[Stored data]
------------------------

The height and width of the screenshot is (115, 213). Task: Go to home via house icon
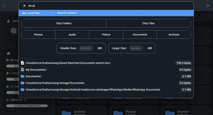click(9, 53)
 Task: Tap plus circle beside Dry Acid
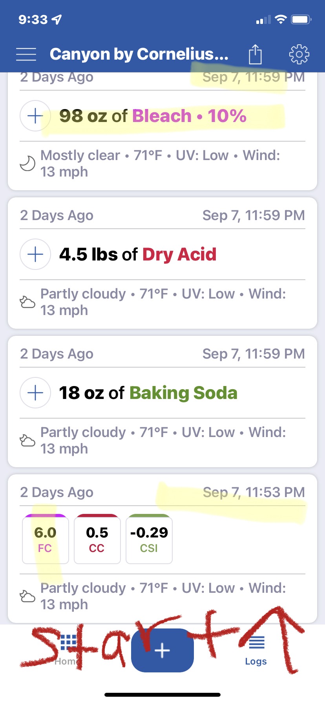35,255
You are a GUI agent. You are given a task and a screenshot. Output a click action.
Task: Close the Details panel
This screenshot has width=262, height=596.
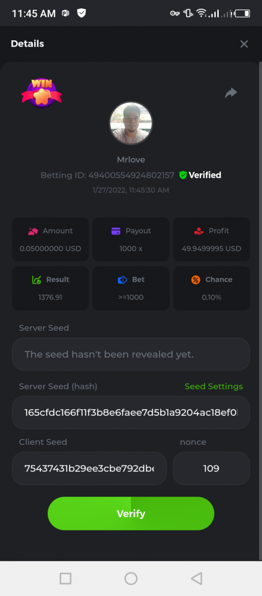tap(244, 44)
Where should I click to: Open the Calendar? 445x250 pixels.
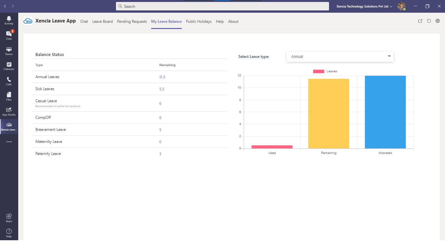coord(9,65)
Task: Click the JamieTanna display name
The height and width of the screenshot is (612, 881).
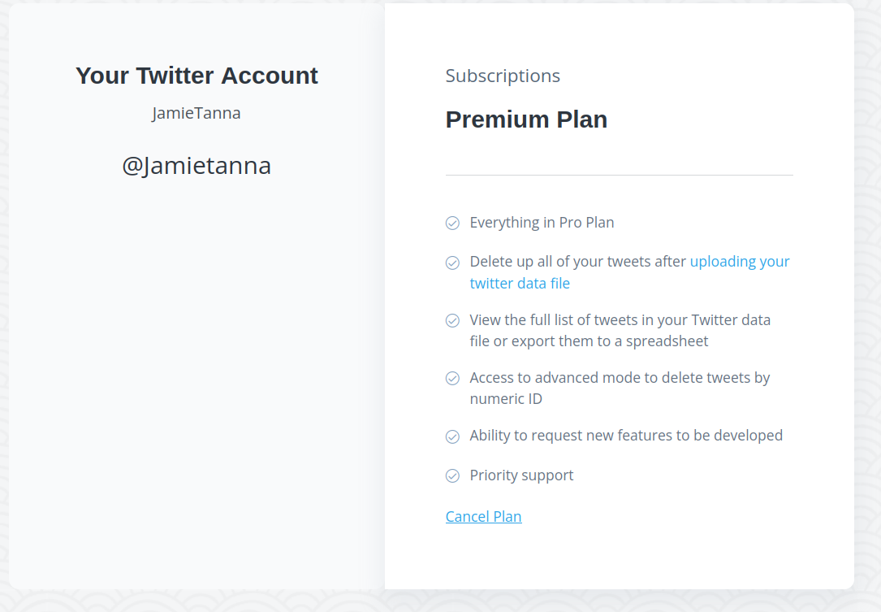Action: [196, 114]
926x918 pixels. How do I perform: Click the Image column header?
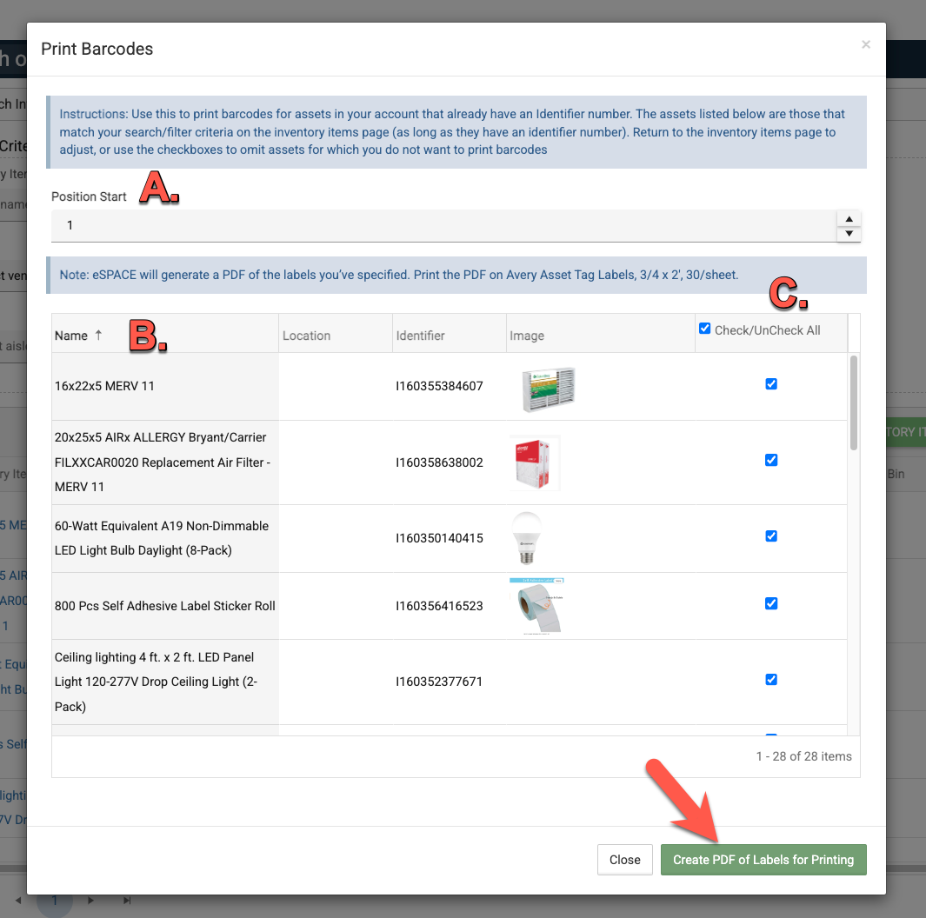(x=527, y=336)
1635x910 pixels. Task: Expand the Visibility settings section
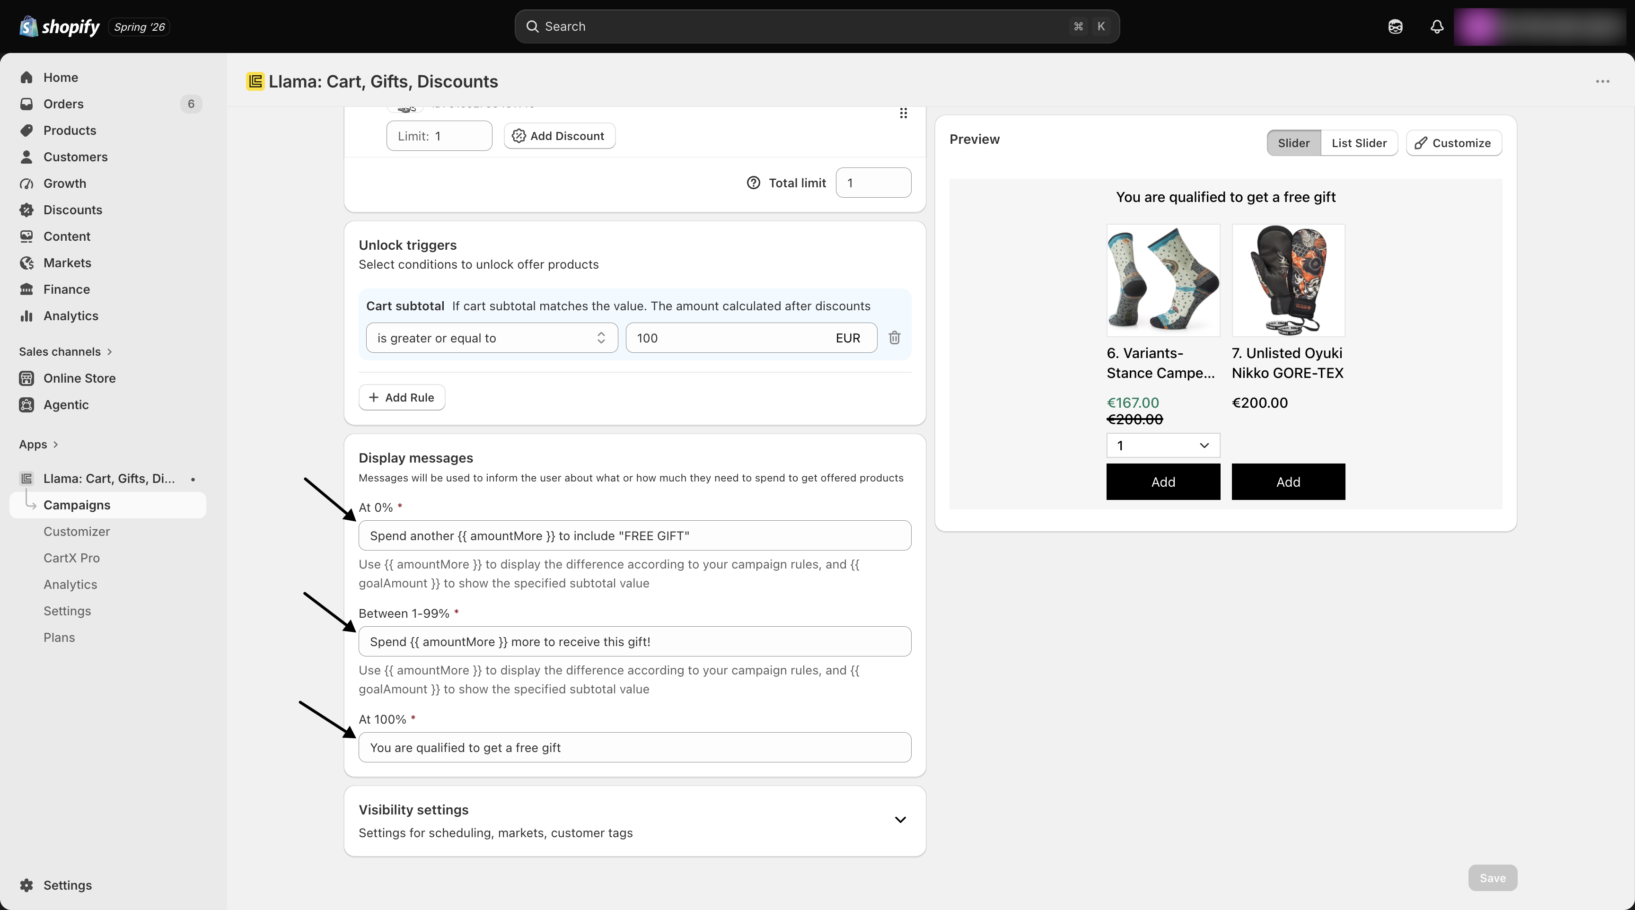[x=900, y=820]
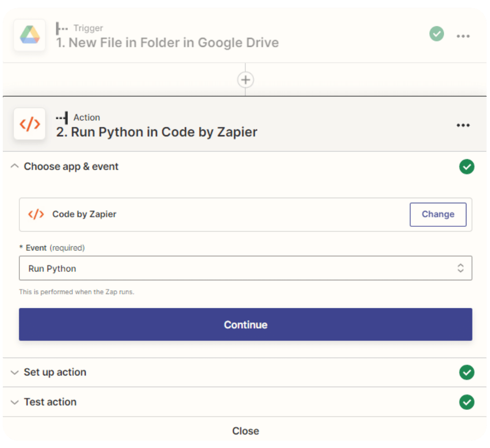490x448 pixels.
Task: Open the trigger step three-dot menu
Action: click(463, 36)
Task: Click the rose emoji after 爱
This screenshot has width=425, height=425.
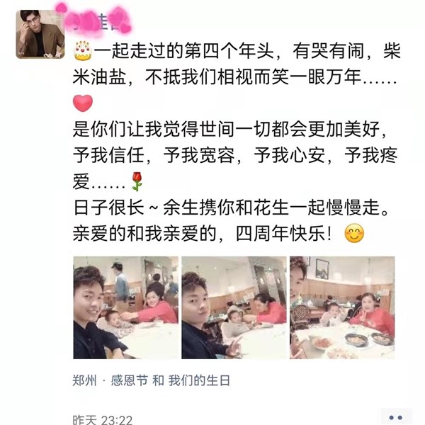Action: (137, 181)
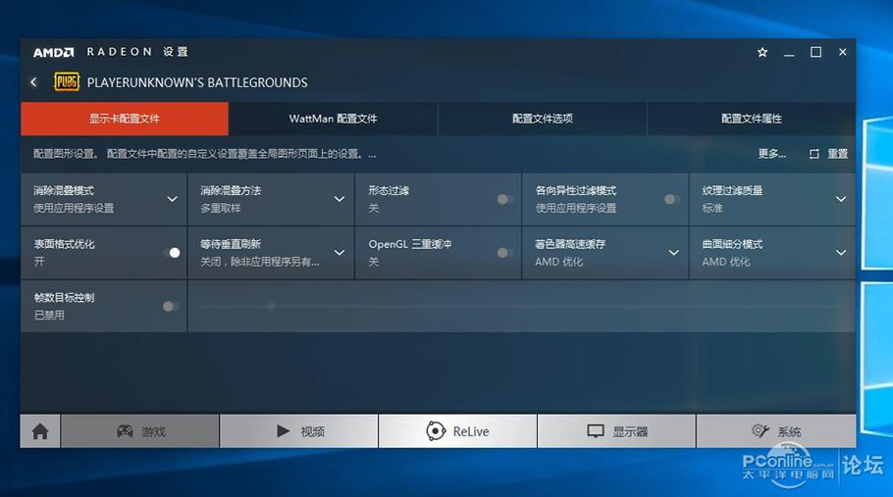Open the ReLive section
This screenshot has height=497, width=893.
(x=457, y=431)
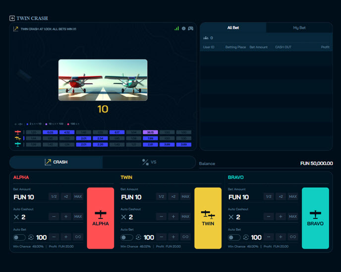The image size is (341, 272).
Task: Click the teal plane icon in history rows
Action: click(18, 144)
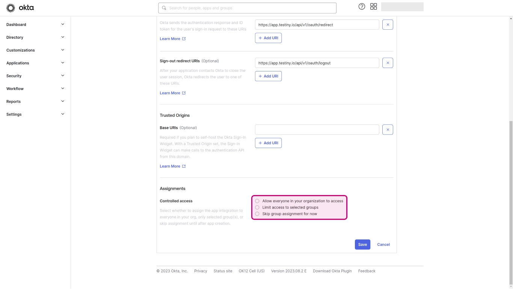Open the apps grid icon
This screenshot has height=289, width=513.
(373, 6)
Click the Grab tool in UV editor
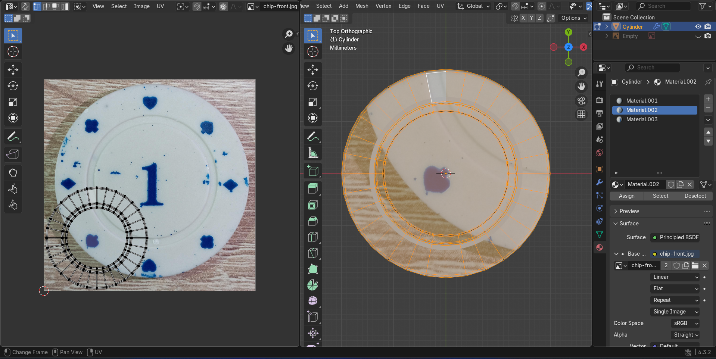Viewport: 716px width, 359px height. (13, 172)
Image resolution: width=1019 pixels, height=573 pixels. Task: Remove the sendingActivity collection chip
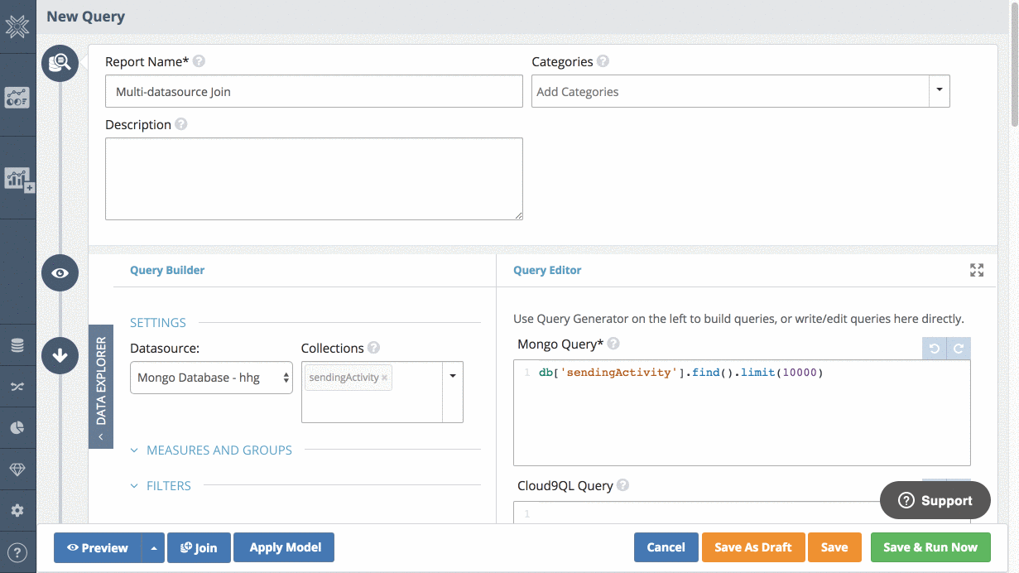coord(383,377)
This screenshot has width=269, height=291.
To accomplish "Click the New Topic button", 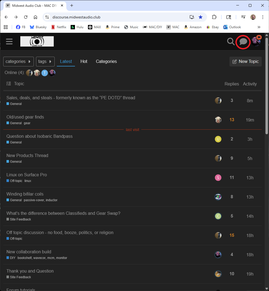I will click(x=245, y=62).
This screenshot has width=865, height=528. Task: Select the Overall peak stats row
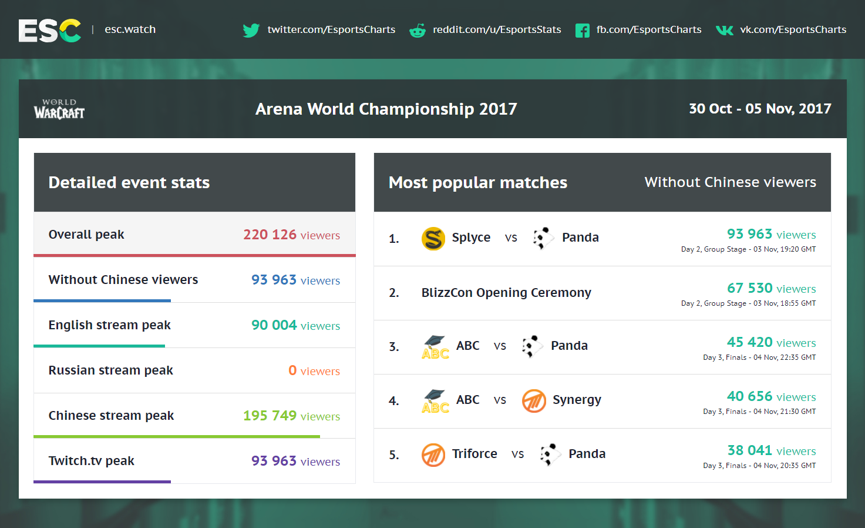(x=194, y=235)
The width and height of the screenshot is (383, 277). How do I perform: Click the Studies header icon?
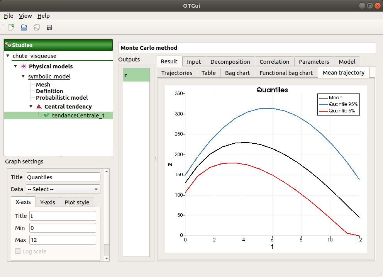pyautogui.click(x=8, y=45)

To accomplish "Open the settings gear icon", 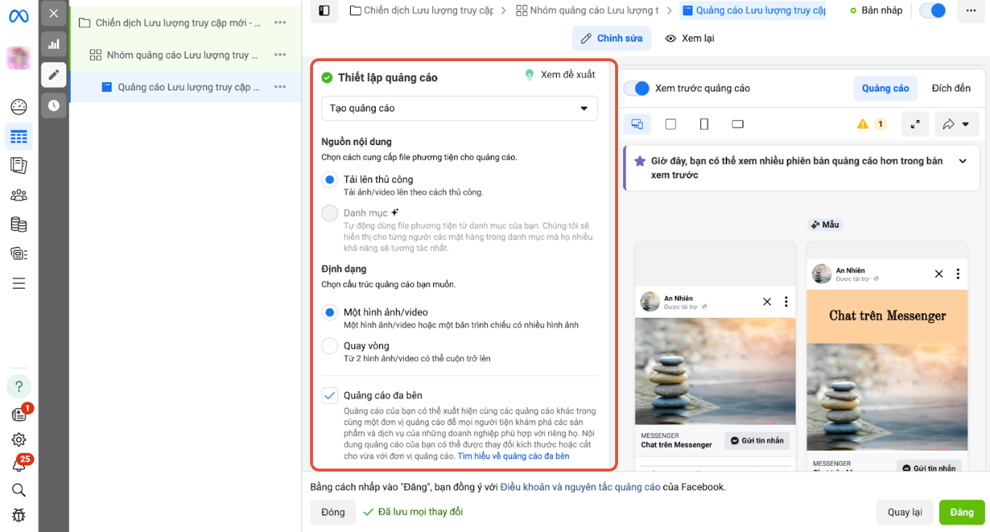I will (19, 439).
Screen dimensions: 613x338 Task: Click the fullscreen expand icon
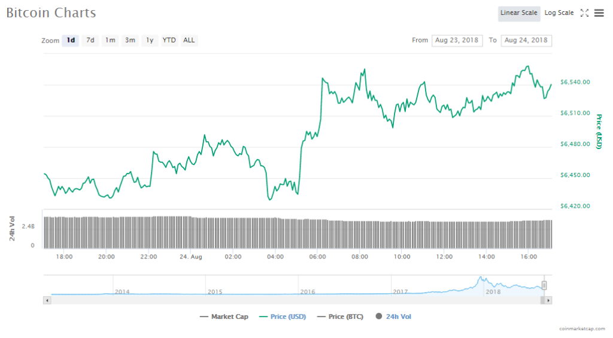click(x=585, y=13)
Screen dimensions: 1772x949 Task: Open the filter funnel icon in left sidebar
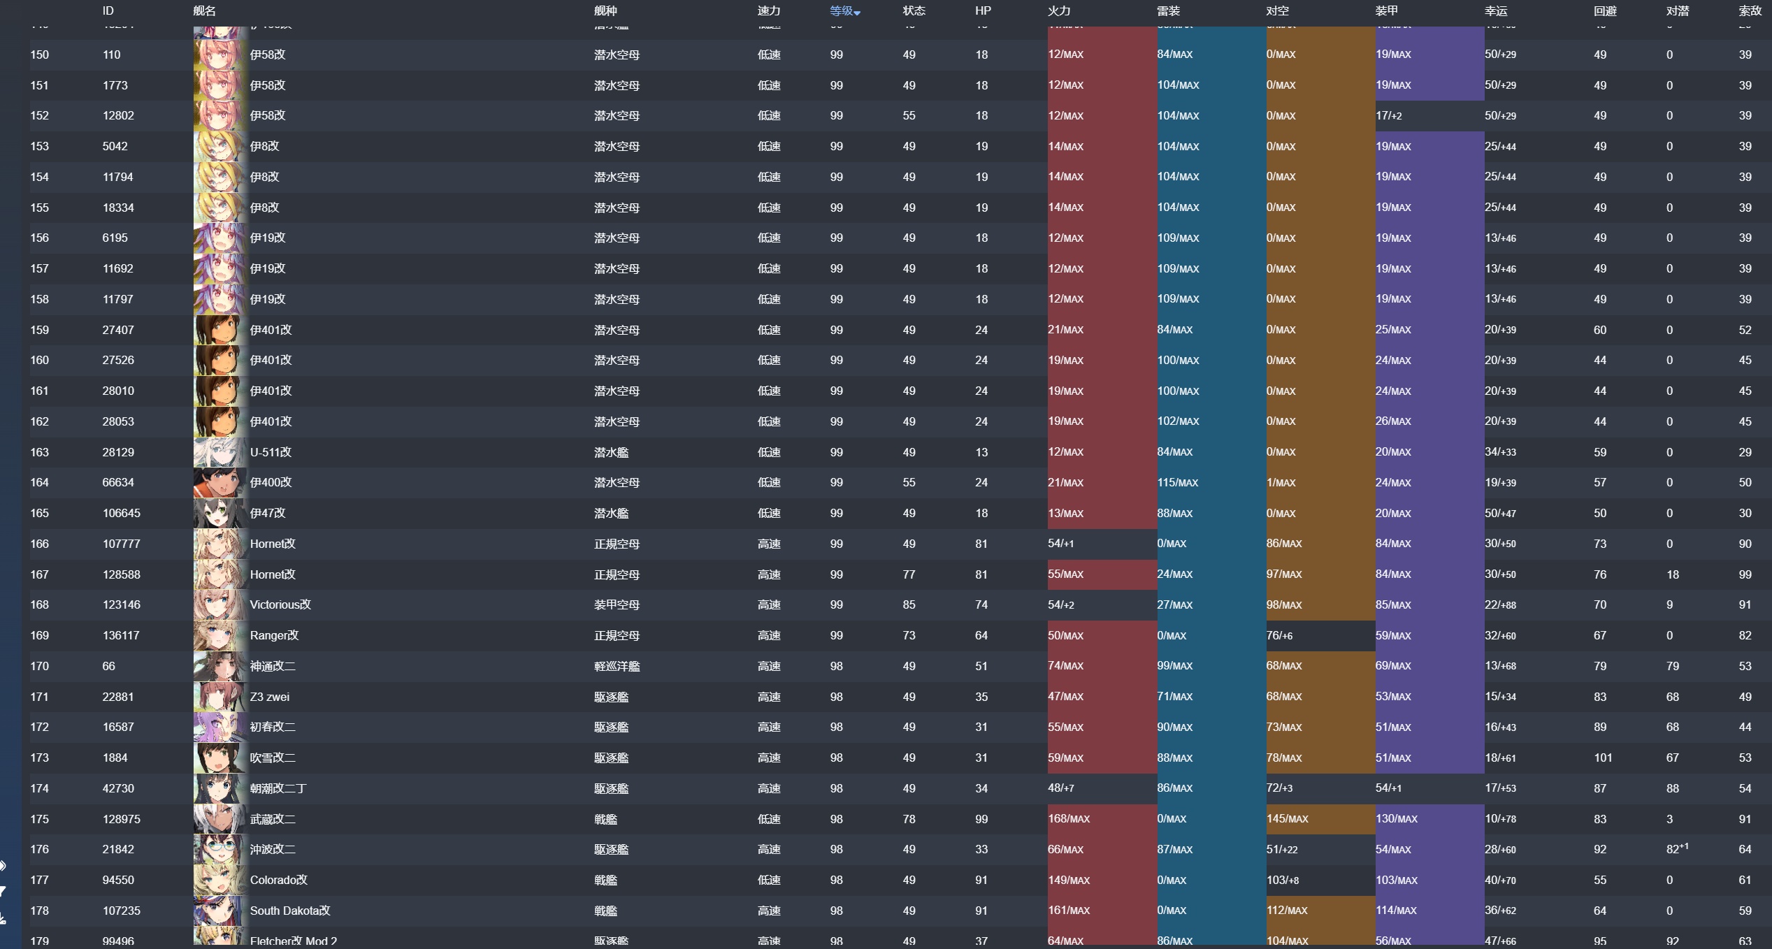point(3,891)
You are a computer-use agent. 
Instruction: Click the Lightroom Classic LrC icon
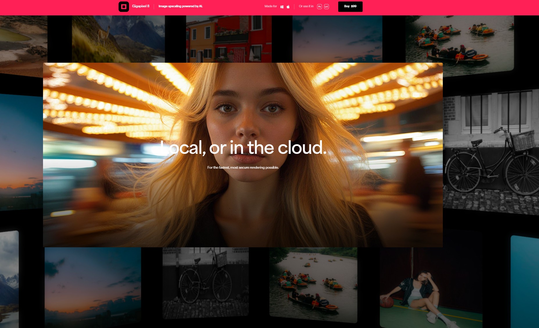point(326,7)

------------------------

# What is being asked
Only the lines from the one containing "Screen dimensions: 613x338" through the final line of the entries belong in the copy, both ends included. Pictures stay out.

# Reply
Screen dimensions: 613x338 Task: Click the fullscreen expand icon
click(x=585, y=13)
Screen dimensions: 1772x949 Task: Open the filter funnel icon in left sidebar
point(3,891)
You are a computer-use agent. 
Instruction: Click the Lightroom Classic LrC icon
point(326,7)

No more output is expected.